Though his music is complex and demanding—often he matches his whistling perfectly to his complex violin licks—Bird is unmistakably a showman, stomping his feet and cocking his head in a way that seems far more deliberate than “A Nervous Tic Motion of the Head to the Left,” one of the more rocking songs from last night’s lineup. His white blazer, and the sardonic swagger with which he wore it, called to mind a violin-wielding Elvis.
The trappings of Cain Park are mostly natural, but Bird and company added the theatrical flourishes they could. Behind them spun two massive gramophone horns, a callback to his days of playing whacked-out swing anthems with the Bowl of Fire. Dramatic lighting alternately turned the stage shades of icy blue, murderous red, and sickly green. It was the perfect accompaniment for over-the-top numbers like “Why?,” a noir-y barn-burner with slinky guitar, and mournful violin. “How I wish it was your temper you were throwing,” crooned Bird.

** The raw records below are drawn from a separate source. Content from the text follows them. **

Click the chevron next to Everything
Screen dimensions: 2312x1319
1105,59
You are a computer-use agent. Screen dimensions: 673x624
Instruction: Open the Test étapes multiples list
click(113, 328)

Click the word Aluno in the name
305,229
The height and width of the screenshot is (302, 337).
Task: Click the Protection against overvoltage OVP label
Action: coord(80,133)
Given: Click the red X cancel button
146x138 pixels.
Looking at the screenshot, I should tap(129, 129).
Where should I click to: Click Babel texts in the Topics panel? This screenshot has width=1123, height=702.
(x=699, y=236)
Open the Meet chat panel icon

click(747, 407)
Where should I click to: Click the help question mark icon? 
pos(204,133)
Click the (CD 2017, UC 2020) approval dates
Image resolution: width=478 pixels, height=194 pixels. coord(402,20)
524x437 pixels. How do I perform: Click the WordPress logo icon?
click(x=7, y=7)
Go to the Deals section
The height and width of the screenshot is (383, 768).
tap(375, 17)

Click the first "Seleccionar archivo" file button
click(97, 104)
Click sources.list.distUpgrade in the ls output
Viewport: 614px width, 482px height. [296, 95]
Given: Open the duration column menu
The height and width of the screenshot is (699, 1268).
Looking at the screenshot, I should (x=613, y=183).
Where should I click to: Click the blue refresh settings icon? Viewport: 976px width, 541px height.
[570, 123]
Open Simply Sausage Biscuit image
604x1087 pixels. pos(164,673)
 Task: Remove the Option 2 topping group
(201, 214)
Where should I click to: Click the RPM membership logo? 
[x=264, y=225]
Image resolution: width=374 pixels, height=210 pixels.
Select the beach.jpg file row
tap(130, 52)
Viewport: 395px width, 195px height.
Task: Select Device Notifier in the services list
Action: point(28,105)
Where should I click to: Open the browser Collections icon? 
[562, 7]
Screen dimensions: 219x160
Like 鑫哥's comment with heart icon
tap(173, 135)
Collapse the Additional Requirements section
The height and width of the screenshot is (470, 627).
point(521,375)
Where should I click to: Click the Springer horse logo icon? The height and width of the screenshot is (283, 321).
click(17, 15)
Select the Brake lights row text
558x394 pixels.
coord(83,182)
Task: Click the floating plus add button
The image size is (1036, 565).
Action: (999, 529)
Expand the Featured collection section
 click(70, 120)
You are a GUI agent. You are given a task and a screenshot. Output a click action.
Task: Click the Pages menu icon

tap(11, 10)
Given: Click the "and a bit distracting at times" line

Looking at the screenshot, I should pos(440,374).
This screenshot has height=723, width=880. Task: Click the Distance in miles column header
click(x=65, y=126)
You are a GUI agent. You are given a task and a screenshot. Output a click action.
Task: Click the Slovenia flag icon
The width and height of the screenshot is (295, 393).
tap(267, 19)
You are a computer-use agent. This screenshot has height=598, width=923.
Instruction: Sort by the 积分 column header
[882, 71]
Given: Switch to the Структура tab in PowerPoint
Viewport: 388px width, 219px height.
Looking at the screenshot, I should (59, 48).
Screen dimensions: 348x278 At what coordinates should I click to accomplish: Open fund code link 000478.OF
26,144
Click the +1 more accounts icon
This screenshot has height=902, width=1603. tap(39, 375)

One of the highlights came when Bird and the band ditched amps and crowded under a single spotlight for a brief acoustic interlude. The energy from the Americana-style songs was so high that Bird decided spur-of-the-moment, to extend it to include the sweet-and-bitter “Left-Hand Kisses,” with the absence of Fiona Apple, who appears on the record, Bird sang both parts. Another came when Esperenza Spalding, the Grammy-winning opener for the night, joined Bird for a rousing, almost eerie cover of the jazz standard “Caravan.”
The only thing your correspondent would have changed about the night was the venue. That pretty amphitheater was not entirely filled, sound did not travel as well as it could have to the back and large sections of the audience cleared out before the show was over. Should Mr. Bird come to Cleveland again, let’s hope he plays a slightly smaller venue, one where the audience will stay and the walls will reverberate with the sound of whistling.